A recent study, published in the journal Nature, has gotten closer to the solution than most by finding a statistical formula that fits this open question in certain scenarios. The three-body problem, described in the study as "arguably the oldest open question in astrophysics," dates back centuries and deals with Newton’s laws. The laws of motion have helped scientists understand the relationships between a body of mass and the forces that act on it, like the forces acting on a planet orbiting the sun. However, trying to understand the relationships between the body of mass and the forces that act when applied for three bodies — a moon orbiting a planet orbiting a sun, for example — leads to difficulties as the equations related to mass and motion do not compute.
Scientists from the Hebrew University of Jerusalem have suggested that in an unstable, chaotic three-body system, one of those bodies eventually gets expelled, leaving behind a stable binary relationship between the two that are left.
"When we compared our predictions to computer-generated models of their actual movements, we found a high degree of accuracy," says astrophysicist Nicholas Stone, one of the researchers.
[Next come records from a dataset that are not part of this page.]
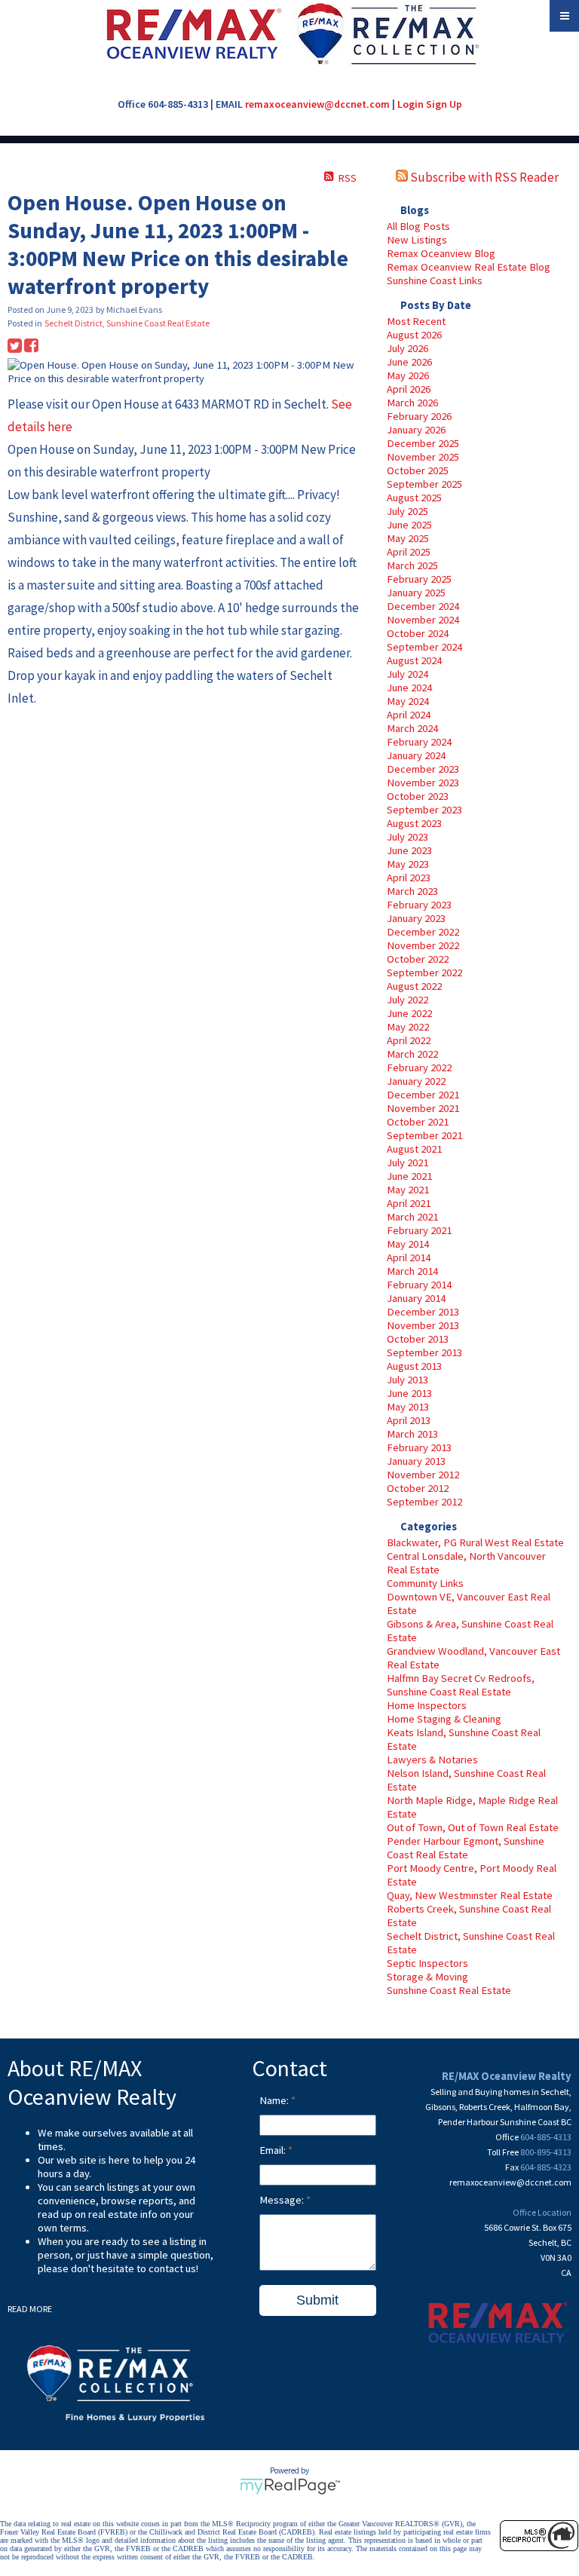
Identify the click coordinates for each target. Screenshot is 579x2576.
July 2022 (407, 999)
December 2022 (423, 932)
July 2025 (407, 511)
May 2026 (408, 375)
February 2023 (419, 904)
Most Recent (416, 321)
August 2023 (414, 823)
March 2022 (412, 1054)
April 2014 (408, 1257)
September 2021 (424, 1135)
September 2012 (424, 1502)
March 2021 (412, 1217)
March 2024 (412, 728)
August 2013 (414, 1366)
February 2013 (419, 1447)
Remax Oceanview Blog (441, 253)
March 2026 (412, 402)
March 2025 (412, 565)
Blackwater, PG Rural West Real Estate (475, 1542)
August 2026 (414, 335)
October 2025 (418, 470)
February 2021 (419, 1230)
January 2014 (416, 1298)
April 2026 (408, 389)
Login (410, 104)
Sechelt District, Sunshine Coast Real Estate (127, 323)
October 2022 (418, 959)
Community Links (425, 1583)
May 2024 (408, 701)
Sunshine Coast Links (434, 280)
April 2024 (408, 714)
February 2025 (419, 579)
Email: (273, 2150)
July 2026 (407, 348)
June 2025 (409, 524)
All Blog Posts (418, 226)
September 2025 (424, 484)
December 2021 (423, 1094)
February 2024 (419, 742)
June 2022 (409, 1013)
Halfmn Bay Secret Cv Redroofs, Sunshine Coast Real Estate (461, 1684)
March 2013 (412, 1434)
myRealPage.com (290, 2486)
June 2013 (409, 1393)
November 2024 (423, 619)
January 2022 (416, 1081)
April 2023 (408, 877)
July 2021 (407, 1162)
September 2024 (424, 647)
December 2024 (423, 606)
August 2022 (414, 986)
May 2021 (408, 1189)
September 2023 (424, 809)
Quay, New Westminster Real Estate (470, 1895)
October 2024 (418, 633)
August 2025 (414, 497)
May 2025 (408, 538)
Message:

While scientists have found fixes for special cases, general formula for the three-body problem has proved elusive. It's like trying to apply a mathematical template to the butterfly effect – it's just too chaotic to track correctly. The current study does not solve Newton’s three-body problem completely, however, the authors said their statistical representation of an unstable three-body system will help scientists visualize the complicated processes involved in three-body systems.
“Take three black holes that are orbiting one another,” Stone said. “Their orbits will necessarily become unstable and even after one of them gets kicked out, we’re still very interested in the relationship between the surviving black holes.”